— Eram vacinas complexas do ponto de vista logístico, tínhamos que trazer muitas, em condições complicadas. Por terem sido produzidas muito rápido, não tinham conservantes e teriam que ser acondicionadas a 70 graus abaixo de zero— recorda-se.
Passado o desafio inicial — debelado pela alta demanda pelas vacinas e mais caixas transportadoras que protegeram as doses na temperatura certa — Marta agora se permite observar a realidade sob uma análise mais positiva. — Não estamos mais em 2020 — diz, referindo-se ao ano em que a pandemia correu sem vacinas, medicamentos nem boas estratégias terapêuticas. Acredita, inclusive, que o período pandêmico acabou, resta uma doença circulante. Em entrevista ao GLOBO, falou sobre a produção brasileira da vacina da Pfizer, reforço para bebês, do impacto dos grupos antivacina e que 2023 será um ano de “transição”, para as doses de reforço. Confira trechos da entrevista.
O Brasil adquiriu 150 milhões de doses de vacina em 2022. Por volta de 43% desse total será de imunizantes bivalentes (adaptadas para cepa ômicron). Quando será suficiente para o país entrar em uma situação confortável?
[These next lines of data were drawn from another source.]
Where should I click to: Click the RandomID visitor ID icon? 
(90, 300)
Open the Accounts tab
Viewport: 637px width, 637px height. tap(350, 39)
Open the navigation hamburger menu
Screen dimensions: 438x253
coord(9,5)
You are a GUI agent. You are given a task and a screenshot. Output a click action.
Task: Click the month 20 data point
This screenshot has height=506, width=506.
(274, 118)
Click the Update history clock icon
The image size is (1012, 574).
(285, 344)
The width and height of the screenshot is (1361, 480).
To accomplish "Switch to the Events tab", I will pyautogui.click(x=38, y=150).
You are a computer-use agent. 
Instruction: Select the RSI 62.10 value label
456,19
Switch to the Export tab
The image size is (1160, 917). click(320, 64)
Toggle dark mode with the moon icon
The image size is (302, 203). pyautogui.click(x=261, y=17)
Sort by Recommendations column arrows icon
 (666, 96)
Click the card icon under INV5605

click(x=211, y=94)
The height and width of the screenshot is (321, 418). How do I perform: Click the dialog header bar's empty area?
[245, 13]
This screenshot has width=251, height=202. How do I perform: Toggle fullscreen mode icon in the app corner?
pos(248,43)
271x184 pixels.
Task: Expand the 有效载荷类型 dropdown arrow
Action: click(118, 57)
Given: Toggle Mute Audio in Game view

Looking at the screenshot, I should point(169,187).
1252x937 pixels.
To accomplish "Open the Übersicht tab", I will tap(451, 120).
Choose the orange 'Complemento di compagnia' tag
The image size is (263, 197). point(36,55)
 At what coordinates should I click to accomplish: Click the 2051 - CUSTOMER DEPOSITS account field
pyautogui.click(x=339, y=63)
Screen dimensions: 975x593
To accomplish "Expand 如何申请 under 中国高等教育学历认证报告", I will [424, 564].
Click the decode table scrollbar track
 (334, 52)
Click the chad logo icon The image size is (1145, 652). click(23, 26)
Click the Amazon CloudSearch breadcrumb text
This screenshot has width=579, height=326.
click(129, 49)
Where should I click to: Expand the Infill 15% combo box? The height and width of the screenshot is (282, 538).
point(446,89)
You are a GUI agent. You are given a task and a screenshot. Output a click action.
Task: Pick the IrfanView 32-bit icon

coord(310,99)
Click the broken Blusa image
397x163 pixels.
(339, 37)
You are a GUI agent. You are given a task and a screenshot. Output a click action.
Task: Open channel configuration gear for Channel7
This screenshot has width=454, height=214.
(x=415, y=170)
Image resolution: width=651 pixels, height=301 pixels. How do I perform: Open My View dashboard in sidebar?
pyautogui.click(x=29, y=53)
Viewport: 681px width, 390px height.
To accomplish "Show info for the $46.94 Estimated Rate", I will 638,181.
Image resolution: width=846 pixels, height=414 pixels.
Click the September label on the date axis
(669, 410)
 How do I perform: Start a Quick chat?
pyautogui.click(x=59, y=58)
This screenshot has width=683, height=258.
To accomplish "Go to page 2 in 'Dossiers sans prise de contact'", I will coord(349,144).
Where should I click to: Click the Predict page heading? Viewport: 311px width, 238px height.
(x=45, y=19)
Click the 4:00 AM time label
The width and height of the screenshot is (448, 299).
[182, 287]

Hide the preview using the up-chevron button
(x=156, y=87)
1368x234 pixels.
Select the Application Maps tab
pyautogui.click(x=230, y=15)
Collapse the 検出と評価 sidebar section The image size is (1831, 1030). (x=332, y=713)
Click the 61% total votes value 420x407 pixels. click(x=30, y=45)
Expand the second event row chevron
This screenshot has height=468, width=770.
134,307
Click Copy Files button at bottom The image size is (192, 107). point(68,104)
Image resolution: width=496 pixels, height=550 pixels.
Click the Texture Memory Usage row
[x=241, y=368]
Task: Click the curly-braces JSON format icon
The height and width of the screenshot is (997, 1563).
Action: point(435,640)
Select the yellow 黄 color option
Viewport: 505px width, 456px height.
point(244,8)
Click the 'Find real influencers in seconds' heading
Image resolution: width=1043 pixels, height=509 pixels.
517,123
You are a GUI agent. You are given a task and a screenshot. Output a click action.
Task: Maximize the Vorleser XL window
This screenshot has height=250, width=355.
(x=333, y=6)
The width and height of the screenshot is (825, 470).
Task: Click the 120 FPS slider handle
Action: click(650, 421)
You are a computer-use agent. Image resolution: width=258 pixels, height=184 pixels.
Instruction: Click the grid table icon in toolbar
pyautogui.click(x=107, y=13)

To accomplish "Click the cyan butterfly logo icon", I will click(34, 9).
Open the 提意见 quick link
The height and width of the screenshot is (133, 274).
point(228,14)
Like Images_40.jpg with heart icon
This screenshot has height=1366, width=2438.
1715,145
É difícil definir o que é um momento mais confortável, né? A pandemia acabou, mas a doença (Covid-19) não. E não sabemos se vai acabar, essa é a realidade. Tudo aponta que a doença vai ficar de forma endêmica para muitos países. Se vai ser uma vacinação anual também não sabemos. Quanto aos contratos de compra de vacina e ao aditivo assinado em 30 de dezembro (de 50 milhões de doses bivalentes, a serem entregues até junho), acho que o Brasil está confortável para este ano sem nenhuma dúvida. O país tem as doses que precisa para este ano. Para 2024 ainda é cedo para falar.
A Pfizer planeja descontinuar a vacina com a cepa original?
Temos que considerar que a vacina bivalente tem aprovação somente como dose de reforço. As doses iniciais, no momento, têm que ser oferecidas com a vacina original. Alguns países utilizam essa, o Brasil também. A vacina monovalente ainda tem seu espaço. A tendência é ir mudando e permaneça a vacina bivalente, mas neste momento há pessoas sem vacinação que têm que usar a vacina monovalente.
Quando a Pfizer pedirá o pedido de autorização de uso de vacina bivalente para crianças com menos de 12 anos? E para os bebês a partir de 6 meses, haverá reforço?
Temos aprovação de vacina bivalente a partir de 12 anos. Já submetemos à Anvisa o pedido para uso da vacina bivalente de 5 a 11 anos, como reforço. O reforço da “baby”, ainda estamos preparando os dados, não temos a data que faremos esse pedido.
Qual é a análise que é possível fazer do atual momento em relação à da disseminação de Covid-19 do volumes de mortes?
A pandemia acabou e não estamos mais em 2020, isso está muito claro. Estamos num ano em que há uma doença que temos que aprender a conviver, a coisa boa é que temos vacinas e temos antivirais. Temos ferramentas para combater a pandemia e a doença por si só. Não devemos inclusive nos acomodar no fato de que há um antiviral, a vacina segue como ferramenta número um. A prevenção é o principal, mas ainda há pessoas que ficam muito doentes. Para as pessoas que ficam doentes com algum agravamento, a exemplo de quem é idoso ou imunossuprimido, há um antiviral para elas. Temos ferramentas para evitar as mortes. A situação nos passa mais segurança.
Por falar em grupos de risco, ainda se oferece doses de reforço para pessoas jovens e saudáveis. Chegando à quarta aplicação. Caminhamos para um futuro de revacinação de todos?
Cada país vai tomar sua decisão, os programas de vacinação são de responsabilidade de cada governo. O que eu tenho ouvido é que deve-se encaminhar para uma vacinação para grupos de risco, como ocorre em outras doenças, caso da influenza. Defender o que são grupos de risco caberá aos governos. É uma decisão que envolve custo de vacinar e risco de não vacinar toda a população. Provavelmente 2023 será um ano de transição, quando o governo decidirá quem recebe as doses e quem não recebe. Inclusive até o Ministério da Saúde está mudando, neste momento.